The Curly Coated Retriever was a favourite of English gamekeepers in the 1800s, when it was often used to retrieve wounded and dead game on land and in water. Prized for its field abilities, courage and determination, this breed suffered a decline with the rise of labradors. However, today, it’s a popular working dog and is still highly favoured for its retrieving abilities.

Curly Coated Retriever Key Characteristics

The Curly Coated Retriever is the tallest of all the retriever breeds; it is strong, upstanding, and elegant, with a wedge-shaped head, small ears, deep chest, slightly tucked-up abdomen, and distinctive coat of tight curls in black or liver. 

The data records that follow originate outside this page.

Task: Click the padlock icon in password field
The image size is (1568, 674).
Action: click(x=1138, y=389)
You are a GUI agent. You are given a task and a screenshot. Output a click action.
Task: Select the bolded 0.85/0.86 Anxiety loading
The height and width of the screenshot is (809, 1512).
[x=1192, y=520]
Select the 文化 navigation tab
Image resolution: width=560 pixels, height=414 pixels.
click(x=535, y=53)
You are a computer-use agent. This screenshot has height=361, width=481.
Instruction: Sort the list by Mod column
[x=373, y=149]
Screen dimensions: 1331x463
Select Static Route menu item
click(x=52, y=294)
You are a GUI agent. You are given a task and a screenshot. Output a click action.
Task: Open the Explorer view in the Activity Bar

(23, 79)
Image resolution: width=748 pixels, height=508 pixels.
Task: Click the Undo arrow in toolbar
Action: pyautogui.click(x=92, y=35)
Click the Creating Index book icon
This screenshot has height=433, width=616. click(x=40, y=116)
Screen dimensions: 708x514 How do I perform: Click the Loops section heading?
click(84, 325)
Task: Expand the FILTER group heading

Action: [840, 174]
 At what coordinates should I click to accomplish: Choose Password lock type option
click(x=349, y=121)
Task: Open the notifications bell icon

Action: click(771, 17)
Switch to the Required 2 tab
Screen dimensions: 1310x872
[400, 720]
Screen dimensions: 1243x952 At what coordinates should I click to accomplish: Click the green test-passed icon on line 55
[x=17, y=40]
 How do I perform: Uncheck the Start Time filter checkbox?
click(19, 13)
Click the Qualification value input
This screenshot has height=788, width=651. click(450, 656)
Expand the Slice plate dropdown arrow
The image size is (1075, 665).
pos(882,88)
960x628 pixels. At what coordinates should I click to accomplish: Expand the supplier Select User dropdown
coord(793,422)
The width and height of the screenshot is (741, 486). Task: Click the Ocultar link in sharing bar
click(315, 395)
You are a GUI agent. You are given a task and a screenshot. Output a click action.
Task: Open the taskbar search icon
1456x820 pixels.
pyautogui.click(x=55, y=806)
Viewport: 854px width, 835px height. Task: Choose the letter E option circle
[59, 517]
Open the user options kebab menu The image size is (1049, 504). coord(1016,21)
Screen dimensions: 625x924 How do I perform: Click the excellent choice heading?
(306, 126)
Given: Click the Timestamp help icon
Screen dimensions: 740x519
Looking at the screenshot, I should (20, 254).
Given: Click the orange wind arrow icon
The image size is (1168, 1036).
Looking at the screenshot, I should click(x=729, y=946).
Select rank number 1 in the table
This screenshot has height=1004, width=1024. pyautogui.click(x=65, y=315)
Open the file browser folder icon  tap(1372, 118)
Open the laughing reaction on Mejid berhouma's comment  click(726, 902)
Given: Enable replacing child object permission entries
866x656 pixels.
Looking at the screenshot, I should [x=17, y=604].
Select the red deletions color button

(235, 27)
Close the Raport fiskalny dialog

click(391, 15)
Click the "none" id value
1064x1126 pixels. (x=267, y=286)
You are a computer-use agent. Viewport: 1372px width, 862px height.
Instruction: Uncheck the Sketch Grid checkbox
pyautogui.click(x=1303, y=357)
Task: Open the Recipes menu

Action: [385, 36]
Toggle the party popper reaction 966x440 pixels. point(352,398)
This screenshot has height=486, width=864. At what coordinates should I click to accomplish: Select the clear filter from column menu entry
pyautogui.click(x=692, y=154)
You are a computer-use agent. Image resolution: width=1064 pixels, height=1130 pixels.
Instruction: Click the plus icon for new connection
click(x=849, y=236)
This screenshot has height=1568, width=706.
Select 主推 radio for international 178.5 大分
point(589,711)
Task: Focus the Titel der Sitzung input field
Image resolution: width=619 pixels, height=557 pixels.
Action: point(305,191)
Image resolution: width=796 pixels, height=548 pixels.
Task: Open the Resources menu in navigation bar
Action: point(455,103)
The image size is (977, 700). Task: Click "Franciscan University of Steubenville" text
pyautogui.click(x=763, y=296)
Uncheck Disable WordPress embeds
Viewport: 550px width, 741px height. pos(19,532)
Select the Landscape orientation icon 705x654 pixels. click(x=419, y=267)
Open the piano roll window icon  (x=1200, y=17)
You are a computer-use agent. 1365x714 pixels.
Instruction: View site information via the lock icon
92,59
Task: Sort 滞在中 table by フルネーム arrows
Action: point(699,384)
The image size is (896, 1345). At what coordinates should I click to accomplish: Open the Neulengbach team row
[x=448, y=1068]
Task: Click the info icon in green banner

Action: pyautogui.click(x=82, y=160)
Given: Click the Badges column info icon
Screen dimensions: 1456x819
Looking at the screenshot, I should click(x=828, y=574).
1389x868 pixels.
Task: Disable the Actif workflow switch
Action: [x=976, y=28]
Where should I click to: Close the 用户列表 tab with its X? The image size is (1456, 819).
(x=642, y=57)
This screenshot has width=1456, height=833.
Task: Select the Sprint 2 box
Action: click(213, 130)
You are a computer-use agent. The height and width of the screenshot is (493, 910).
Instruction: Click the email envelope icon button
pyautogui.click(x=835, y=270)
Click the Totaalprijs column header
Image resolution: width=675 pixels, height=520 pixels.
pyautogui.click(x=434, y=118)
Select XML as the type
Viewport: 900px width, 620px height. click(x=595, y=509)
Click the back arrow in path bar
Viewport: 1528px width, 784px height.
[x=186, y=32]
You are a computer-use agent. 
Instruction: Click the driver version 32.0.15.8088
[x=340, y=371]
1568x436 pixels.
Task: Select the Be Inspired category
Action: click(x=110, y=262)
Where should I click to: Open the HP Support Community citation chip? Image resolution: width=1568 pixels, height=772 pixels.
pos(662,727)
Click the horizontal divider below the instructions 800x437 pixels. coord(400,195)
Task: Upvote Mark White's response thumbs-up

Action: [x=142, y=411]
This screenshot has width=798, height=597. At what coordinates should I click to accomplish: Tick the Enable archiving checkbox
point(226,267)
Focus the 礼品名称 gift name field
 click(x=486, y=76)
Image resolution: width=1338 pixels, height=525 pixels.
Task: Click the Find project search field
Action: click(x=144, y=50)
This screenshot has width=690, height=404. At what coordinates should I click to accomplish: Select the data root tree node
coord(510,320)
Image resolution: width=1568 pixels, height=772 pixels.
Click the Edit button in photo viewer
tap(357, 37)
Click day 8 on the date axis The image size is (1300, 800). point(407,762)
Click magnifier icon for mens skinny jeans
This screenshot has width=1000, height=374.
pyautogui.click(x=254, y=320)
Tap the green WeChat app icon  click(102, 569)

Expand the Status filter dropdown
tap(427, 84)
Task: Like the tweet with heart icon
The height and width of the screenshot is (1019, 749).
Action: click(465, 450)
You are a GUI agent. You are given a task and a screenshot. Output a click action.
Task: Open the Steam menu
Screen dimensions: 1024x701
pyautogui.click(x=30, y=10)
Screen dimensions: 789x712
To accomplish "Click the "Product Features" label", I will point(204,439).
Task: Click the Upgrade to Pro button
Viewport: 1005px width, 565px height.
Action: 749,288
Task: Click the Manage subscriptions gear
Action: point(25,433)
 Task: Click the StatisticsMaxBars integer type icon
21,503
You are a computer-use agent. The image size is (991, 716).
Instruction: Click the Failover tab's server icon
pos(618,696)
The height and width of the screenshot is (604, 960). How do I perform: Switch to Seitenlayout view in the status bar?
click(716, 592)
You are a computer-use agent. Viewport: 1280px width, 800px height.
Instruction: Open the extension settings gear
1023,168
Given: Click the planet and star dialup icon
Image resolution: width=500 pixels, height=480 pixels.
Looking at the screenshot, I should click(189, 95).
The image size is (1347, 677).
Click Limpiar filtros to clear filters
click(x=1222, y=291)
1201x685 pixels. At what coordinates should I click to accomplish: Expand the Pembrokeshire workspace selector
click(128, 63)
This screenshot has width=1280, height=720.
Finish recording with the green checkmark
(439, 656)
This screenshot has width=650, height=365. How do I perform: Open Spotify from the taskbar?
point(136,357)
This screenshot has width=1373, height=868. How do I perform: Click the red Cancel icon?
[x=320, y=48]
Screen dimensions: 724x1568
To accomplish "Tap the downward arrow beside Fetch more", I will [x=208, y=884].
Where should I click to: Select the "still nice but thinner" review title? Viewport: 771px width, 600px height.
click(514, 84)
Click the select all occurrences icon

These dogs are intelligent, active, and bold, with a streak of independence, and they require short, varied training sessions. Protective and loyal to its owners, this breed is more aloof with strangers than the Labrador or Golden Retriever, and requires early socialisation. However, the curly haired retriever is considered good with children, although it can be slow to mature and somewhat boisterous when young.

The curly retriever can also be used in the picking up or beating line at driven shoots and is an excellent wildfowler. Many compete in other canine activities, and the breed is used by Guide Dogs for the Blind, making it a versatile working dog.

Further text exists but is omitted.